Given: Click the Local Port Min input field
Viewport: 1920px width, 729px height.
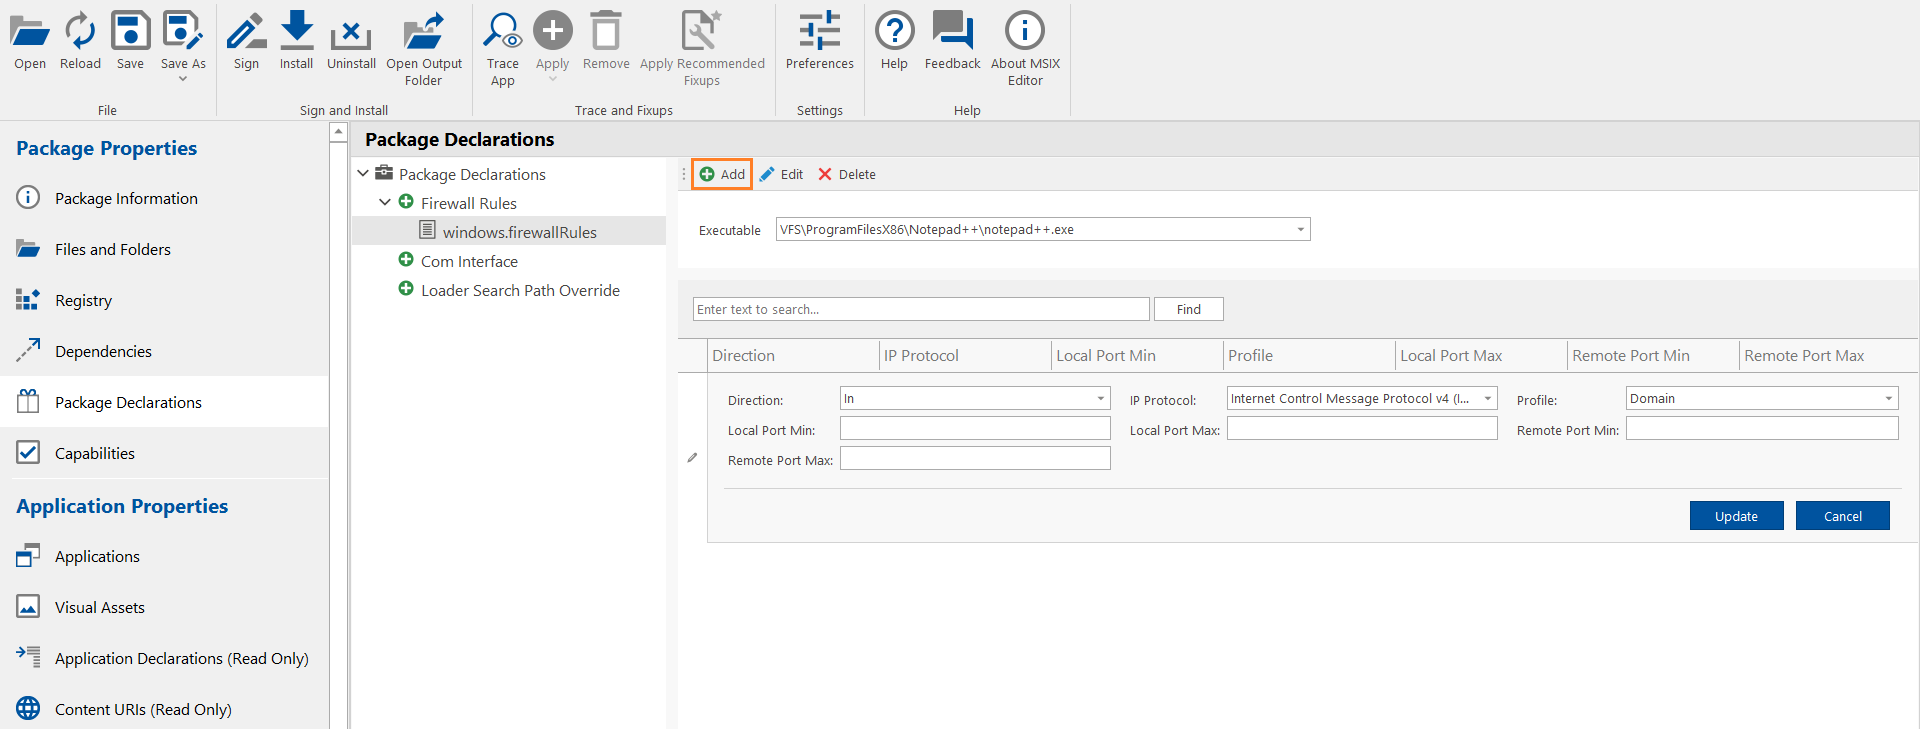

--

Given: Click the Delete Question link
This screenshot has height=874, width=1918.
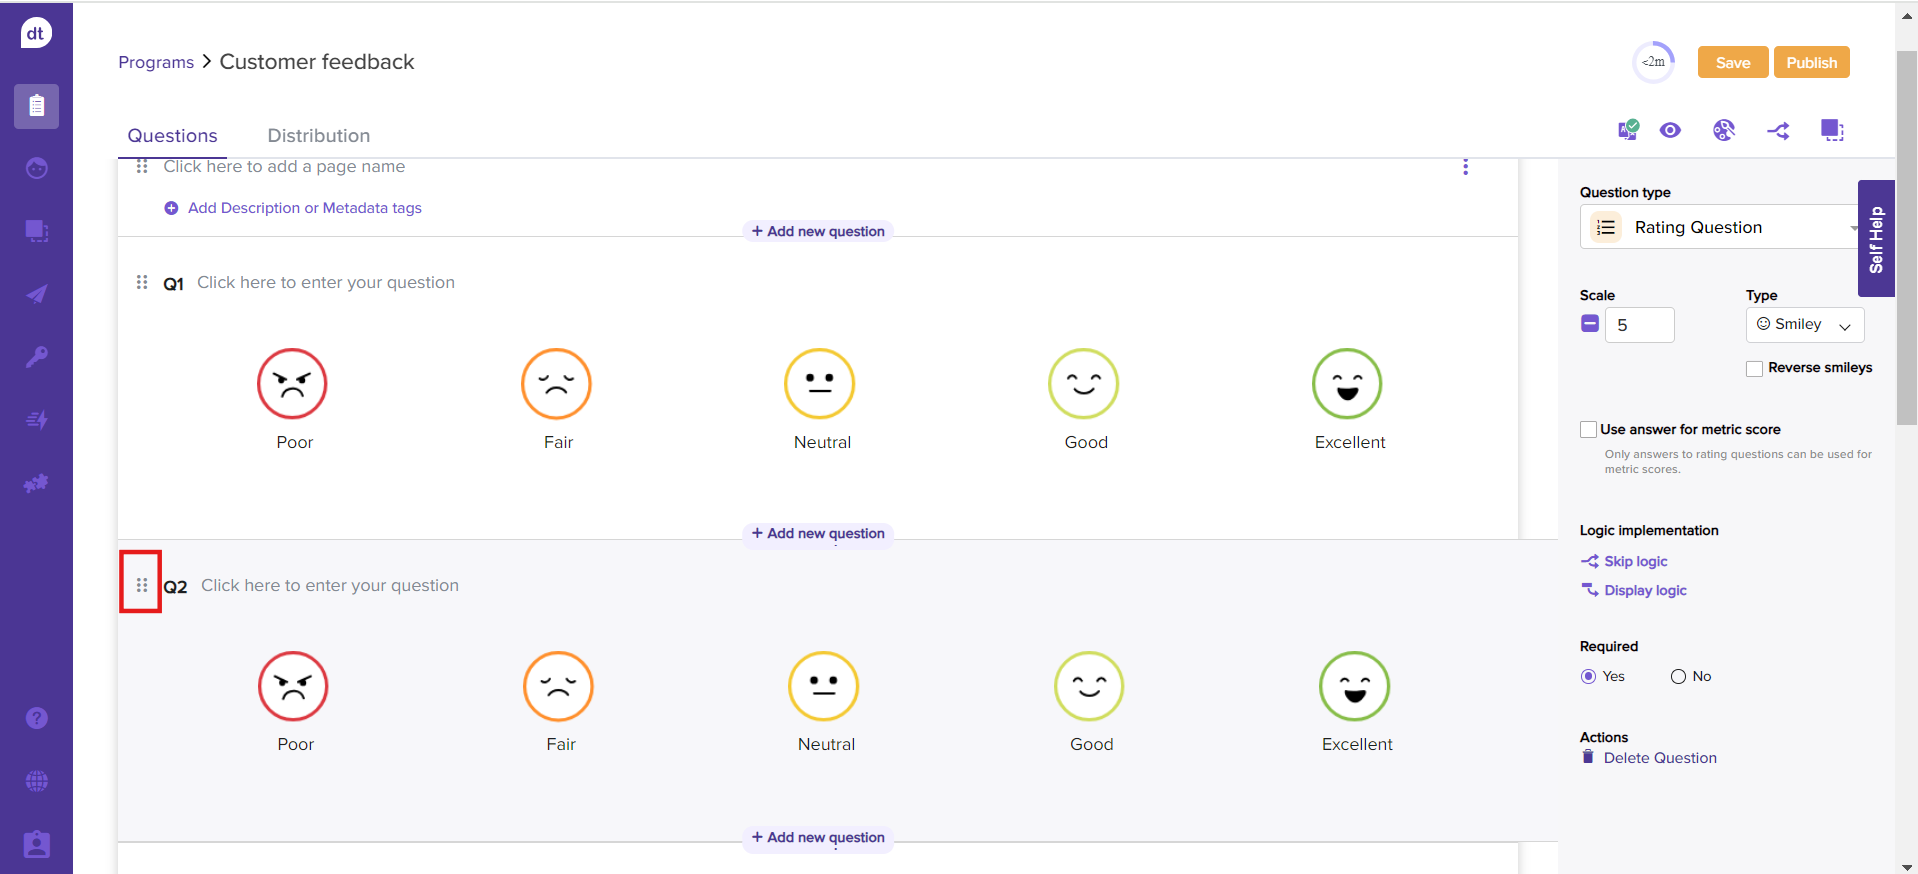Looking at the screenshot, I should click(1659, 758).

What you have to do
Arrange everything from the line containing "Given: Click the Delete Question link" down to the line containing "Looking at the" as a JSON list of strings, one string per line, with blank lines omitted. Leave the pictures out of your answer.

Reply to the task
[
  "Given: Click the Delete Question link",
  "This screenshot has height=874, width=1918.",
  "Looking at the screenshot, I should click(1659, 758)."
]